“I wish to speak a word for Nature, for absolute Freedom and Wildness, as contrasted with a Freedom and Culture merely civil – to regard man as an inhabitant, or a part and parcel of Nature, rather than a member of society.” – Henry David Thoreau, “Walking”

Each season in the Rocky Mountain West has its own magic. As Spring and Summer arrive, wildflowers take the place of snowy fields, waterfalls melt into gushing rivers, and the animals come out of hibernation. If you’re sick of just longingly staring out of your office window, if you are an experienced backpacker and looking for a challenging summer adventure that will get you far away from your desk, check out the Colorado Trail.

Almost 500 miles of high alpine terrain between Denver and Durango takes you over eight mountain ranges, along five river systems, through six national forests and six wilderness areas. The average elevation throughout the trek is over 10,000 feet, topping out at 13,271 feet just below Coney Summit. Since 1987, the Colorado Trail Foundation has maintained the 28-segment trail system for day hikers, backpackers, and mountain bikers alike.

If you’re excited by a 4-6 week thru-hike adventure, it is crucial to plan ahead. Consult the official Colorado Trail Guidebook for detailed planning and trekking information.

WHEN: Summer PROS:

- More Daylight
- Warmer Weather
- Wildflowers
- High Water Flow


- More People
- Lightning Danger
- Snow at High Altitude
- Insects
- Monsoon Season (Mis-July to Mid-August)

Fall PROS:

- Cooler Weather
- Less People
- Fall Aspen Trees
- Low Lightning Danger


- Less Daylight
- Variable Weather
- Cold Nights
- Low Water Flow

WHERE: Starting in Denver, heading southwest to Durango:Starting in Denver will ease you into the higher elevations later in the trek and more options to bail out for some rest and relaxation. Ideal for hikers from outside of Colorado.
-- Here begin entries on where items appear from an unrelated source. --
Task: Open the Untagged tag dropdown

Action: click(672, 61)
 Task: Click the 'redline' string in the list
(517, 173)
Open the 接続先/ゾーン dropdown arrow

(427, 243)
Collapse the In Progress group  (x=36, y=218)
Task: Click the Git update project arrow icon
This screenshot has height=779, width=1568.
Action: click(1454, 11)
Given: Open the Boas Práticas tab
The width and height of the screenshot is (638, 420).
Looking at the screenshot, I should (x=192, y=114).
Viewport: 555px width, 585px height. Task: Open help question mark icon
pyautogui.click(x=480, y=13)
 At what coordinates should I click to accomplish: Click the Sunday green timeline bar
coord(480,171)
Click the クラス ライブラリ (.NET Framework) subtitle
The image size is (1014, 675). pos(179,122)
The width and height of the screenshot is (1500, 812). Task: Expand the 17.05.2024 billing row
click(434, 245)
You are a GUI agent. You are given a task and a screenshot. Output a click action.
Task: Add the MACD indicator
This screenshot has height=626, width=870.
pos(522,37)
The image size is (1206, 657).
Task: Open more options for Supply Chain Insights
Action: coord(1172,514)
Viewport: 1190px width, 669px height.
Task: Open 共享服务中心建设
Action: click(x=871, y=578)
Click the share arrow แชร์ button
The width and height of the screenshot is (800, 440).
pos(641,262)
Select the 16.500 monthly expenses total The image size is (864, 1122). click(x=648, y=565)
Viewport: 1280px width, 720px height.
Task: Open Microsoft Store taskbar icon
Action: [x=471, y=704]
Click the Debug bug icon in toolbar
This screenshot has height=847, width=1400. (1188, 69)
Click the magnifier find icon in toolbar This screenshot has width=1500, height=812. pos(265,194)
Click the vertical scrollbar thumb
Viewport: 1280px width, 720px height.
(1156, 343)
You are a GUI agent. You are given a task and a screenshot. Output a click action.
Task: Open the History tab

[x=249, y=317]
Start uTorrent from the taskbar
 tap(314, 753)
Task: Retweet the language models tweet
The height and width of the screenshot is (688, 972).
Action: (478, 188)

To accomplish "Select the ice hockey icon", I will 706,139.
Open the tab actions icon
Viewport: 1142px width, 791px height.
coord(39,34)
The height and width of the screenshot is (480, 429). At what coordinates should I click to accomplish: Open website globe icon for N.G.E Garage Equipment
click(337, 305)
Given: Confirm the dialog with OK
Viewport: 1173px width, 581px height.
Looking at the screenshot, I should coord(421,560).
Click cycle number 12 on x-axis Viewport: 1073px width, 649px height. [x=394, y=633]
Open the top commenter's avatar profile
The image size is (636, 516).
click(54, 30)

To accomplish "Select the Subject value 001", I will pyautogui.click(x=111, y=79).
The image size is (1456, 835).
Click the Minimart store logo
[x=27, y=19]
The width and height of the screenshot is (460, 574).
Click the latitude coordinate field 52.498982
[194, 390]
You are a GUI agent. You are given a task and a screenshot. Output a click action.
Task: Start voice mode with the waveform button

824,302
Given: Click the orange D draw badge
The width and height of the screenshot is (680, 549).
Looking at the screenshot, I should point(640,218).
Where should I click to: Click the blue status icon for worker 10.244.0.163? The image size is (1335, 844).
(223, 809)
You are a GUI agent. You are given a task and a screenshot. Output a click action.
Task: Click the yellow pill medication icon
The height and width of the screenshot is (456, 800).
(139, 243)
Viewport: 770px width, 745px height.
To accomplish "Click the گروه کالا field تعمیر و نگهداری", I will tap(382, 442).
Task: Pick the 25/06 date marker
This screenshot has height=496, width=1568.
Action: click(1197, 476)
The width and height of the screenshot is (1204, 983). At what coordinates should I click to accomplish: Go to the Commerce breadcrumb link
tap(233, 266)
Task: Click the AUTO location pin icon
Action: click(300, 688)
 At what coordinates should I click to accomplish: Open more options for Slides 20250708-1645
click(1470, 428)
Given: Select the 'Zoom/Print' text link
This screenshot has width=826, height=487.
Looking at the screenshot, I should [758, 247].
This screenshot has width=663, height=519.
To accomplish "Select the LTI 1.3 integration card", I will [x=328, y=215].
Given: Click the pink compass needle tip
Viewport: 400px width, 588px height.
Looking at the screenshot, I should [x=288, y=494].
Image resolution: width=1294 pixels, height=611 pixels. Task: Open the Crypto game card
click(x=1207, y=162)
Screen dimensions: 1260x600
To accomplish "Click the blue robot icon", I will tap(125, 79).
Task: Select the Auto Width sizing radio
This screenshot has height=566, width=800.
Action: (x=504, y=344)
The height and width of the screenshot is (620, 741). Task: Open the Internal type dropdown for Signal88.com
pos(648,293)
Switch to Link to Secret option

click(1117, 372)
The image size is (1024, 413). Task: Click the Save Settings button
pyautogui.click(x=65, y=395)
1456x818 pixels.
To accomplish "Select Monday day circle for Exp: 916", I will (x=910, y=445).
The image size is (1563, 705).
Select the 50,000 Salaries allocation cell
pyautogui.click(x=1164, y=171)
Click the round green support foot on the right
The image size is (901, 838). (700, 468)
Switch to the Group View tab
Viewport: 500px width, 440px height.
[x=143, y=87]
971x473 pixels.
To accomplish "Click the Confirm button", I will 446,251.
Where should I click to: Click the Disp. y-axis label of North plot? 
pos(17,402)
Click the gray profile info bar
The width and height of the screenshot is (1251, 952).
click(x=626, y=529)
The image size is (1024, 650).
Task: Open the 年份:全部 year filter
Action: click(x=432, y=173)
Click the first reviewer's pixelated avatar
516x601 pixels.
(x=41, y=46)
Starting in Durango, heading northeast to Denver:You begin with the toughest terrain in the rugged San Juan Mountains and gradually ease your way down to Waterton Canyon near Denver. If you start late in the season, this route may extend your trip by 1-2 weeks, weather dependent.

If you’re a less experienced backpacker and/or a 4-6 week trek sounds like too much to take on, you can always hike individual segments! Here are some favorites:

Segment #1: Waterton Canyon to South Platte River This first segment is a moderate hike with incredible scenery just outside of Denver. 16.5 miles with a 2,346-foot elevation gain. Watch out for elk, big horn sheep, and deer!

Segment #13: North Cottonwood Creek to Chalk Creek Road This segment is nestled amongst the Collegiate Peaks near Buena Vista and Salida. The route takes you just below the 14er, Mt. Yale, which you can choose to add to your hike. Relax in the nearby Cottonwood Hot Springs or Mount Princeton Hot Springs after your hike! 22.28 miles, 4,084-foot elevation gain.

Segment #25: Molas Pass to Bolam Pass Road The San Juan Mountains are the most scenic mountains in the state of Colorado. This segment begins above the town of Silverton and takes you between two mountain passes. Summer wildflowers, aspen trees, views of Engineer Mountain, and waterfalls… This one has it all! 20.91 miles, 2,889-foot elevation gain.

So shut down your computer, pack your backpack, and get outside. Spring has arrived and Summer is on its way. It’s time to indulge that Wanderlust and go explore. See you out there!